Hoop flattening and centripetal force Consider a loop (or a hoop) rotating perpendicularly to it's symmetry axis. The loop flattens. It is a model of Earth flattening.
https://www.youtube.com/watch?v=Tctr8CIMOZA&ab_channel=UMDemoLab
The usual explanation is that there is a centrifugal force acting. This is however, a description of in the rotating system. What would a description in the inertial frame? There is a centripetal force, which is the result of which forces? With many thanks.
 A: You can think about what a little "chunk" of the Earth is doing as it's rotating around the axis.  Instantaneously this "chunk" has some momentum upwards, and it would like to keep that momentum upwards.  However, a centripetal force (which is "real") is pulling this chunk radially inwards, with the net effect of it rotating.  But it will pull back on whatever is causing the centripetal force because of its initial momentum.  In other words the chunk will try to instantaneously pull away from the rest of the Earth, hence the flattening.

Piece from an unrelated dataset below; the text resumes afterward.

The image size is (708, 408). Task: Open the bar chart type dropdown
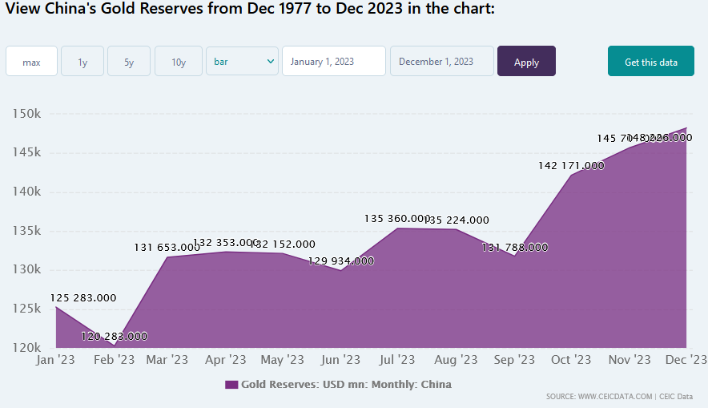(242, 62)
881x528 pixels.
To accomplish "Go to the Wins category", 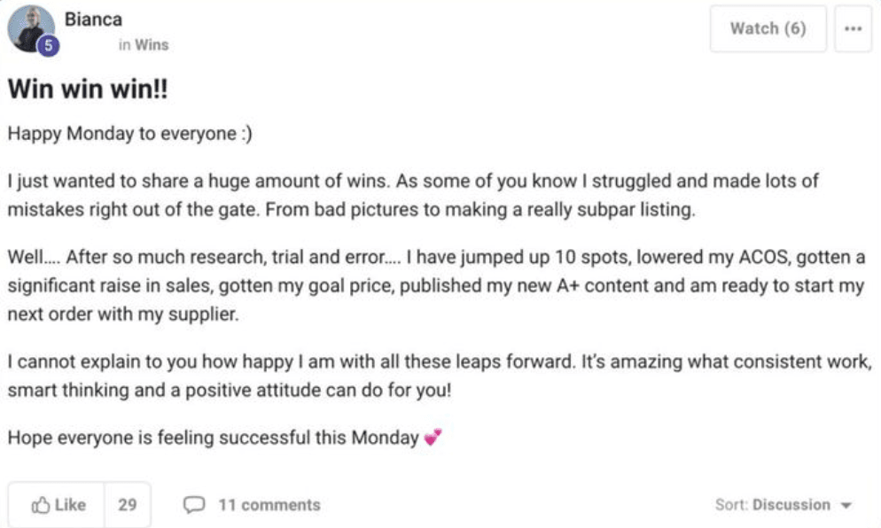I will [x=152, y=45].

It is usually easier to work in the rotating frame, but you have to be careful because now our "chunk" has no initial momentum.  In order to reproduce the above "pulling" effect, we introduce a "fictitious" centrifugal force acting radially outwards.  This force doesn't exist in the inertial frame, rather it is just a way for us to account for conservation of momentum when working in non-inertial frames.
A: If something rotates in a circle there has to be a force acting on it. If it weren't it would fly away in a straight line. The metal strip is rotating so which force keeps it from flying away? In this case the tension from the metal strip provides the necessary centripetal force.
The force needed to rotate at a certain radius (and speed) is given by
$$F_{\text{centripetal}}=\frac{m v^2}{r}$$
So how does this relate to your question? The parts of the metal strip want to move in a straight line so when the strip is rotating the parts want to spread out. Take a look at this picture:

If the balls were to follow their velocity vector (red arrow) they would fly away from the center. Again, to prevent this you need centripetal force. The further out you the more centripetal force you need to stay on your circle. The parts on the metal strip that are furthest out need the largest force but the tension of the strip can only give so much. Another way to see this would be consider a couple ideal springs each having force $F=-k(r-r_0)$ attached to a rotating axis like this:

Here $v=\omega r$ and using that it is easy to show that in equilibrium the length is proportional to the resting length of the spring i.e. $r\propto r_0$. The springs provide the necessary centripetal acceleration and the further away you are from the center the more force you need. In practice this often means you get flung out further.